SUPPLIED INFORMATION →

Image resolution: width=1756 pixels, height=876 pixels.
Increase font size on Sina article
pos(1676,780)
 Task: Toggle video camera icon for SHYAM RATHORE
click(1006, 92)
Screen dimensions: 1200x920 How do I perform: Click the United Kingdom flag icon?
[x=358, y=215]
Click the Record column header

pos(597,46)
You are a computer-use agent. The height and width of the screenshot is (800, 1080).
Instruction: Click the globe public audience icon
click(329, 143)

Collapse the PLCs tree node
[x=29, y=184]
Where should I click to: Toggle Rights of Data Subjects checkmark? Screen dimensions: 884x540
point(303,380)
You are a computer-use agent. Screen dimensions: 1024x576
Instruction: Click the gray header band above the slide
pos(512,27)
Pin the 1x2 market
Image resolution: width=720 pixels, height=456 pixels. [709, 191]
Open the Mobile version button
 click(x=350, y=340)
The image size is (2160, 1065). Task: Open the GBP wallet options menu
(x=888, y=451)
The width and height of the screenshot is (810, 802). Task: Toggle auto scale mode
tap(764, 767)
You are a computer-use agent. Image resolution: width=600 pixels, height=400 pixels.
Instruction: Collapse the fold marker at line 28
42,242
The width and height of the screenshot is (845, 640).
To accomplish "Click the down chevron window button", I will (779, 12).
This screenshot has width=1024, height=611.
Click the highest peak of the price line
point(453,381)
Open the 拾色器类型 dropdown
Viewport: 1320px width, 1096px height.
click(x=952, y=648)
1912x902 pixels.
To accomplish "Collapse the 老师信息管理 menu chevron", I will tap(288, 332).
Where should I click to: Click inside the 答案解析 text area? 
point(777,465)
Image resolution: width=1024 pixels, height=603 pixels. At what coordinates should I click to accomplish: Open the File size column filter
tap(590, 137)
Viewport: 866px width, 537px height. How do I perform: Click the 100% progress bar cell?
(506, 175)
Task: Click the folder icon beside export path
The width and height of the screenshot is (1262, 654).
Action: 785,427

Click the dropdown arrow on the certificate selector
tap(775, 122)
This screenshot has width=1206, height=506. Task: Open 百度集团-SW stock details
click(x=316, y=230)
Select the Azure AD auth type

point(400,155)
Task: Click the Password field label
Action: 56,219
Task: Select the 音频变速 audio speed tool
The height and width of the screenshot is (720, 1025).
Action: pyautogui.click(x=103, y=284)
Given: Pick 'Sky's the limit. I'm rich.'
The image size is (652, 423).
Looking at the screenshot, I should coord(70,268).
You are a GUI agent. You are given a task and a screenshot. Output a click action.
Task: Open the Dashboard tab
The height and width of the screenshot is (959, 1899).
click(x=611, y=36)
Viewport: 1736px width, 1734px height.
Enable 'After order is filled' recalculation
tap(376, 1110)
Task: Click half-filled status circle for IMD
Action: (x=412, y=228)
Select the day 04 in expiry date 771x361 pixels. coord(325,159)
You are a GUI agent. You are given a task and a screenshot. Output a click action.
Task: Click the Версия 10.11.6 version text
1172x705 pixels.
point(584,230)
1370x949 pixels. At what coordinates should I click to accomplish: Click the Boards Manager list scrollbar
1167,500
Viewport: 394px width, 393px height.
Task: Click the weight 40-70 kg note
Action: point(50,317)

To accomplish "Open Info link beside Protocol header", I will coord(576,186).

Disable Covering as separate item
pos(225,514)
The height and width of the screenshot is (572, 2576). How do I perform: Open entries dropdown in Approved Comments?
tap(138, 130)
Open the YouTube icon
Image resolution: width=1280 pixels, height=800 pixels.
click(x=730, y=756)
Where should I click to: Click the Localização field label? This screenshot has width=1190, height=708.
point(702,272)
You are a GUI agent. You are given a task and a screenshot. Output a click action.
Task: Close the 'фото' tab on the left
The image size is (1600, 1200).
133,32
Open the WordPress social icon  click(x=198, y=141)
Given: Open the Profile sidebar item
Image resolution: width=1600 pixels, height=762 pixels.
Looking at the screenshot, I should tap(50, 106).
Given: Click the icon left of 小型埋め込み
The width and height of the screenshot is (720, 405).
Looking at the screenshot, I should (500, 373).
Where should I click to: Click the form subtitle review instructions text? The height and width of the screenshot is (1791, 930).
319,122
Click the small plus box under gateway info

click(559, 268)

WHAT YOU SHOULD DO →
Pull each line that includes the word "chevron" out of the material above.

TASK SOLUTION →
To accomplish "Click the down chevron window button", I will (779, 12).
To accomplish "Collapse the 老师信息管理 menu chevron", I will tap(288, 332).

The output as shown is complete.